▶ TASK DIRECTIONS
Would you return the entries below exactly from the line containing "Instruction: Open the Windows Start menu orb" onward, ending with the final line and including it, and nothing else?

▶ Stored records
# # # # #
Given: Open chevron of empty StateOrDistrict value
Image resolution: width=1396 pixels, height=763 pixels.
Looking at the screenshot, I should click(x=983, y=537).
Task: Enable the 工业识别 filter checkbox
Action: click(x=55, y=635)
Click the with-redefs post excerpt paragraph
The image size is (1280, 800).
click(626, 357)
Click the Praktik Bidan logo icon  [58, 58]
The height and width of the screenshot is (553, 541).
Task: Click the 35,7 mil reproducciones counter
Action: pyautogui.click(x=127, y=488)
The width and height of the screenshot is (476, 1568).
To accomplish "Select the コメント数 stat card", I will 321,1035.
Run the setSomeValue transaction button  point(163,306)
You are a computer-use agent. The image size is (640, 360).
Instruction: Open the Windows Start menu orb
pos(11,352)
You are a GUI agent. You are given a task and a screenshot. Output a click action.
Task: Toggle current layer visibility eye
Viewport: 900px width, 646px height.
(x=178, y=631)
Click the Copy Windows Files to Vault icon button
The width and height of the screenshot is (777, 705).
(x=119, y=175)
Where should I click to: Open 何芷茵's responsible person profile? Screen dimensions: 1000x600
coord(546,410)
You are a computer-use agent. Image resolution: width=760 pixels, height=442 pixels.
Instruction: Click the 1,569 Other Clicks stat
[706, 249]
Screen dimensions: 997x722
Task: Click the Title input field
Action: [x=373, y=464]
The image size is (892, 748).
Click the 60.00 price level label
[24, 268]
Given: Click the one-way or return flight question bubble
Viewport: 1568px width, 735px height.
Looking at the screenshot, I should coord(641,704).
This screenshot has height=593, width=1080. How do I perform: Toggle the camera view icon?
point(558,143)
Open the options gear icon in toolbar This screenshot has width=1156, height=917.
# # # # #
▶ ANSWER TO THIS EXERCISE
Instruction: Open the Windows Start menu orb
pos(11,352)
You are a GUI agent. You are given a task and a screenshot. Output a click action.
Task: Toggle current layer visibility eye
Viewport: 900px width, 646px height.
(x=178, y=631)
Click the Copy Windows Files to Vault icon button
The width and height of the screenshot is (777, 705).
(x=119, y=175)
Where should I click to: Open 何芷茵's responsible person profile? Screen dimensions: 1000x600
coord(546,410)
You are a computer-use agent. Image resolution: width=760 pixels, height=442 pixels.
Instruction: Click the 1,569 Other Clicks stat
[706, 249]
Screen dimensions: 997x722
Task: Click the Title input field
Action: [x=373, y=464]
The image size is (892, 748).
Click the 60.00 price level label
[24, 268]
Given: Click the one-way or return flight question bubble
Viewport: 1568px width, 735px height.
Looking at the screenshot, I should coord(641,704).
This screenshot has height=593, width=1080. How do I perform: Toggle the camera view icon?
point(558,143)
Open the options gear icon in toolbar This screenshot has width=1156, height=917.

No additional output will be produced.